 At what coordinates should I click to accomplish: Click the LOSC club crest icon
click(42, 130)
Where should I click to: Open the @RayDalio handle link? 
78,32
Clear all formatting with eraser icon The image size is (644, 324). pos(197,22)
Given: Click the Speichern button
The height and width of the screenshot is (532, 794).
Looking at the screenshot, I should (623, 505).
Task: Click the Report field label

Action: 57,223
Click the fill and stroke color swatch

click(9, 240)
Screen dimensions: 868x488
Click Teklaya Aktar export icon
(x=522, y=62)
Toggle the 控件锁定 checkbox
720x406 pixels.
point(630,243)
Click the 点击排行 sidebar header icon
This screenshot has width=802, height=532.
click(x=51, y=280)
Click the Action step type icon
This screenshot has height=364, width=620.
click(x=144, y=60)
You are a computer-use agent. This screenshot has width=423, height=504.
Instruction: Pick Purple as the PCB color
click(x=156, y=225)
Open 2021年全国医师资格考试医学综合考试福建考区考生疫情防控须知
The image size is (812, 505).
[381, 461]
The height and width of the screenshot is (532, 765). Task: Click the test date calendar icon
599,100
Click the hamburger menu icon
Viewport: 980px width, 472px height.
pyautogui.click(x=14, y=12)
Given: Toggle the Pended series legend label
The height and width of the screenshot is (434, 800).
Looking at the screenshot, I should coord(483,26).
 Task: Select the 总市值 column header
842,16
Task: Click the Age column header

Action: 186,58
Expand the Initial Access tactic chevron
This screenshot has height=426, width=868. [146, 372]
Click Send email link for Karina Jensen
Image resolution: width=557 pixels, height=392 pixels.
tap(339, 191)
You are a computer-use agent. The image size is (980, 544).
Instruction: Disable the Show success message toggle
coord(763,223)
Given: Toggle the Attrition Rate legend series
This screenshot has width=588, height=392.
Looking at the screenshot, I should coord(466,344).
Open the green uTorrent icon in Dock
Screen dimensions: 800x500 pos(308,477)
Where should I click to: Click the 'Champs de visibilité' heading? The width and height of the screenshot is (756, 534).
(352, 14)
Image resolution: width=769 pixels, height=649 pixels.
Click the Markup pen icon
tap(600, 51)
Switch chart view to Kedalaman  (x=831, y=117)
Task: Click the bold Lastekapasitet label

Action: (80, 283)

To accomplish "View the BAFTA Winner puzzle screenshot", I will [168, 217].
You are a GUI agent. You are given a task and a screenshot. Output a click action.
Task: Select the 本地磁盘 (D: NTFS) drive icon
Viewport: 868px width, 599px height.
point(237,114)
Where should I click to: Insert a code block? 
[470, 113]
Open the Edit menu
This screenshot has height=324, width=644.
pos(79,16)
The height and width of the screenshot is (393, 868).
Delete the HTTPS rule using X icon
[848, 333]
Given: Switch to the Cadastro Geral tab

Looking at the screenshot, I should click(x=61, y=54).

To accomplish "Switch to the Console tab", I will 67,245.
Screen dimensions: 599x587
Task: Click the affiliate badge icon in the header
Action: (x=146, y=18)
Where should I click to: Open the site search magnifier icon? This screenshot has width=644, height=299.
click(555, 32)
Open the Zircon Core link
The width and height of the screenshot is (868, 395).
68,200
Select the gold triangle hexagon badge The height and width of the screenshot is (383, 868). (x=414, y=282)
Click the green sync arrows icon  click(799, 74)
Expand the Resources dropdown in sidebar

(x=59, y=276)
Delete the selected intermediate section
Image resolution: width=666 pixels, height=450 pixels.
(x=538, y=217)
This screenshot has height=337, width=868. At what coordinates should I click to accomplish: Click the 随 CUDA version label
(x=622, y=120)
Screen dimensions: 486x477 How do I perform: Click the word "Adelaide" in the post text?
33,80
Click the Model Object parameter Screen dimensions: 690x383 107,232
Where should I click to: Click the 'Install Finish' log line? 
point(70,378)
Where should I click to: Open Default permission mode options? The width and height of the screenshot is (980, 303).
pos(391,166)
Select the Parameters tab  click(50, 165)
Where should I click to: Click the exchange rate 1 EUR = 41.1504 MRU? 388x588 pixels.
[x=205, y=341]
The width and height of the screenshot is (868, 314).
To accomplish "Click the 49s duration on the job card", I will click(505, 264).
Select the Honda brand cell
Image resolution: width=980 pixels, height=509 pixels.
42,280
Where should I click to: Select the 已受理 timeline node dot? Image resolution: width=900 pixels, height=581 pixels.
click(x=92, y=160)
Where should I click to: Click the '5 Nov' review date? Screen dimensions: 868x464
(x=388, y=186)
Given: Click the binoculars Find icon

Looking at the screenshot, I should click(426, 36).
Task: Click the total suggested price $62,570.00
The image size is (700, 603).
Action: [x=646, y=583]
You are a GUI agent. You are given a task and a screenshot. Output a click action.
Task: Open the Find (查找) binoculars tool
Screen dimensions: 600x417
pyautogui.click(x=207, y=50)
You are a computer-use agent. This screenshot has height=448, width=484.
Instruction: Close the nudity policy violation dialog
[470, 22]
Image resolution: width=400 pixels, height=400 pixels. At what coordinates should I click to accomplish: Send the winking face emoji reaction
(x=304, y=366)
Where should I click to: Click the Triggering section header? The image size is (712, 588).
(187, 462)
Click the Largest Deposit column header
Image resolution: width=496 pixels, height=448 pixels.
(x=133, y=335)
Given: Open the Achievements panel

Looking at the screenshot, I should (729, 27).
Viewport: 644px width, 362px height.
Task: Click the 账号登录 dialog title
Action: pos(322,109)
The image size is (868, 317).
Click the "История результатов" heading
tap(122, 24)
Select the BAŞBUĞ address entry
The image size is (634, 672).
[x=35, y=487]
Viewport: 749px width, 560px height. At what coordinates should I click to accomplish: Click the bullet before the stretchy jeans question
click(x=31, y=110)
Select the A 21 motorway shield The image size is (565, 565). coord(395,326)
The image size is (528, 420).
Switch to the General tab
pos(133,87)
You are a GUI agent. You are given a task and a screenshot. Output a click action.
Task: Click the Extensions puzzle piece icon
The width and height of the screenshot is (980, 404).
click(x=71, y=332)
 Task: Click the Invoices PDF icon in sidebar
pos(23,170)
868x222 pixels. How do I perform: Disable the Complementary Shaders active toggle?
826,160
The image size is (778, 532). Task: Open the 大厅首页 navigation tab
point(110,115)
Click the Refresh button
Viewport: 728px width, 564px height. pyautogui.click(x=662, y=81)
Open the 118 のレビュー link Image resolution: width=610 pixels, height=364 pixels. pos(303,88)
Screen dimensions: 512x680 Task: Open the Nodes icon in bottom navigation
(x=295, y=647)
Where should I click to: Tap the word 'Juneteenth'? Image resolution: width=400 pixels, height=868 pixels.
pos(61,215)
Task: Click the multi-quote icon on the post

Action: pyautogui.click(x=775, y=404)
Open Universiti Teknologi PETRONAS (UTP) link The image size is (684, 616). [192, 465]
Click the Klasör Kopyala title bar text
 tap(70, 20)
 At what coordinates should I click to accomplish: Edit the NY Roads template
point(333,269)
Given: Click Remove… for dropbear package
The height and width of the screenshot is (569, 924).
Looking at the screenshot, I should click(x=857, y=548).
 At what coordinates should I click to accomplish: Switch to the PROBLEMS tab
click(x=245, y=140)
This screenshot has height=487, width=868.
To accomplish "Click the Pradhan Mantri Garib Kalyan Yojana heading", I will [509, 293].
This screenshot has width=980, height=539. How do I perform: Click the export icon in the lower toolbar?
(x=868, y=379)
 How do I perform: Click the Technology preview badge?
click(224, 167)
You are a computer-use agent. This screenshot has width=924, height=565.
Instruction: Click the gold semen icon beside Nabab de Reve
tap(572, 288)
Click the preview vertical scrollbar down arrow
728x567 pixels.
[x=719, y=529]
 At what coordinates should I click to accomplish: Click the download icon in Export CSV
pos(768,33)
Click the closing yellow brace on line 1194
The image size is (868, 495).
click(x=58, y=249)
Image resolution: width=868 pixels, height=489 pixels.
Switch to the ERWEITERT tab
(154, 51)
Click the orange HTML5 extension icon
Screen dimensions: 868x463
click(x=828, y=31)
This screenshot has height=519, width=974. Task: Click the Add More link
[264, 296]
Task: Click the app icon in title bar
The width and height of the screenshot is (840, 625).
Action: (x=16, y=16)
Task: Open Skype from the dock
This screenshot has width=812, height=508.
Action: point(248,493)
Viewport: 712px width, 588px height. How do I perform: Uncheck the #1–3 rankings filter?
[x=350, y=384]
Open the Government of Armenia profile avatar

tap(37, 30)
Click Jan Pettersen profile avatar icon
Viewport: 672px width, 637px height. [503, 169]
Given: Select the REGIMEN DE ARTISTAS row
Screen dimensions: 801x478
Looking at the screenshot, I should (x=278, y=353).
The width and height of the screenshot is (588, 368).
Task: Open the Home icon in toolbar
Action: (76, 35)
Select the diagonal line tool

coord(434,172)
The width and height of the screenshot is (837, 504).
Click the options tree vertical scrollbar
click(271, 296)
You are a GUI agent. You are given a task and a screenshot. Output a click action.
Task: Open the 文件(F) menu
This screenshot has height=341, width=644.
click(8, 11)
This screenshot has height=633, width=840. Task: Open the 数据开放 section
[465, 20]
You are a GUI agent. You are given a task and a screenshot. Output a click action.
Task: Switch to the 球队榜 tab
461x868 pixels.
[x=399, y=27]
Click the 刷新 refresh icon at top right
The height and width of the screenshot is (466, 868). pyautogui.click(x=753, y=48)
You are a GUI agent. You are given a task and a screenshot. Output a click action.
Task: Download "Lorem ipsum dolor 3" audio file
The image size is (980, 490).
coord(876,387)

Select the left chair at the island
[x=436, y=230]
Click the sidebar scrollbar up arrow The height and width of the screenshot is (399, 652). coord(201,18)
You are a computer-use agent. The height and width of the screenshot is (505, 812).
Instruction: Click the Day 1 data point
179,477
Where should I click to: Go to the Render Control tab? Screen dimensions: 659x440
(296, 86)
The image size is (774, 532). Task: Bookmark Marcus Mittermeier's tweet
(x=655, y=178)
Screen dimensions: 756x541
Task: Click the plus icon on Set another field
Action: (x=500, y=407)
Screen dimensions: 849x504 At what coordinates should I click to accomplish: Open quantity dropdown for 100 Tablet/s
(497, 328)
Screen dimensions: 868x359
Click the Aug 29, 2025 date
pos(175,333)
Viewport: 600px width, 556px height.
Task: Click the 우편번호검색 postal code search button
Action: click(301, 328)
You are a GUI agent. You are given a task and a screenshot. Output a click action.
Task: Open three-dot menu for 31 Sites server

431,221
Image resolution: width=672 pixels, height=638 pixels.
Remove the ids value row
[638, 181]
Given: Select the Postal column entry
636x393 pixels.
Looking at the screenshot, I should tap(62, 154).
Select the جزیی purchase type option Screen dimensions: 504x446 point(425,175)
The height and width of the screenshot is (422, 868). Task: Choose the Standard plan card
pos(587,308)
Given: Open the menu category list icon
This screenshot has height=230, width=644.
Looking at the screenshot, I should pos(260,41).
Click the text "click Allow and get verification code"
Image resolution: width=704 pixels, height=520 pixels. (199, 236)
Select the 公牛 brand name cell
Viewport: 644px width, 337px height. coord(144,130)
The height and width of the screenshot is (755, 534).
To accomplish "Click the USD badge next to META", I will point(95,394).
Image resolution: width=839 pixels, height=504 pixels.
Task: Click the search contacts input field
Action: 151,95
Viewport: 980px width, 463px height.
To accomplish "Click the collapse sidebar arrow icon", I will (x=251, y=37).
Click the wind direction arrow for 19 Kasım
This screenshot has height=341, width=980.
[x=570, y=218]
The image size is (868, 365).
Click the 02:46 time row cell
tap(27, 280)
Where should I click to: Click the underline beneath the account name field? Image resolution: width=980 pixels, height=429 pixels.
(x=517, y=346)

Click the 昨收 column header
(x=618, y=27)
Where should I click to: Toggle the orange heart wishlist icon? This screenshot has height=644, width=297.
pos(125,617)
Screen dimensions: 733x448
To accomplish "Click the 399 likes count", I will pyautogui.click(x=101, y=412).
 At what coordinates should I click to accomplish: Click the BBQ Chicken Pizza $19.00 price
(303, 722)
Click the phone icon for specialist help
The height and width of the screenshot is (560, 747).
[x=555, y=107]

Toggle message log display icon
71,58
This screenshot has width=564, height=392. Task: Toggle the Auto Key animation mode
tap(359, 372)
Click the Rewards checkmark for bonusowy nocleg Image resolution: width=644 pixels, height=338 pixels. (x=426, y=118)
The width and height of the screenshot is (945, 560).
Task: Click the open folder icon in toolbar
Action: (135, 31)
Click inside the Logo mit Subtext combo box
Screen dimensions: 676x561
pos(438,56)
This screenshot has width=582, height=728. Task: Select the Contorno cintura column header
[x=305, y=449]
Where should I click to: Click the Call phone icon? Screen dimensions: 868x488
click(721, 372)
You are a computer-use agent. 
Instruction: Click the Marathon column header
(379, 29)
+---+
What you should do >> With the first line being the one containing "Screen dimensions: 868x359" and the last line the one containing "Given: Select the Postal column entry", transcribe exactly the lines above that fall in that range.

Solution for this problem >>
Screen dimensions: 868x359
Click the Aug 29, 2025 date
pos(175,333)
Viewport: 600px width, 556px height.
Task: Click the 우편번호검색 postal code search button
Action: click(301, 328)
You are a GUI agent. You are given a task and a screenshot. Output a click action.
Task: Open three-dot menu for 31 Sites server

431,221
Image resolution: width=672 pixels, height=638 pixels.
Remove the ids value row
[638, 181]
Given: Select the Postal column entry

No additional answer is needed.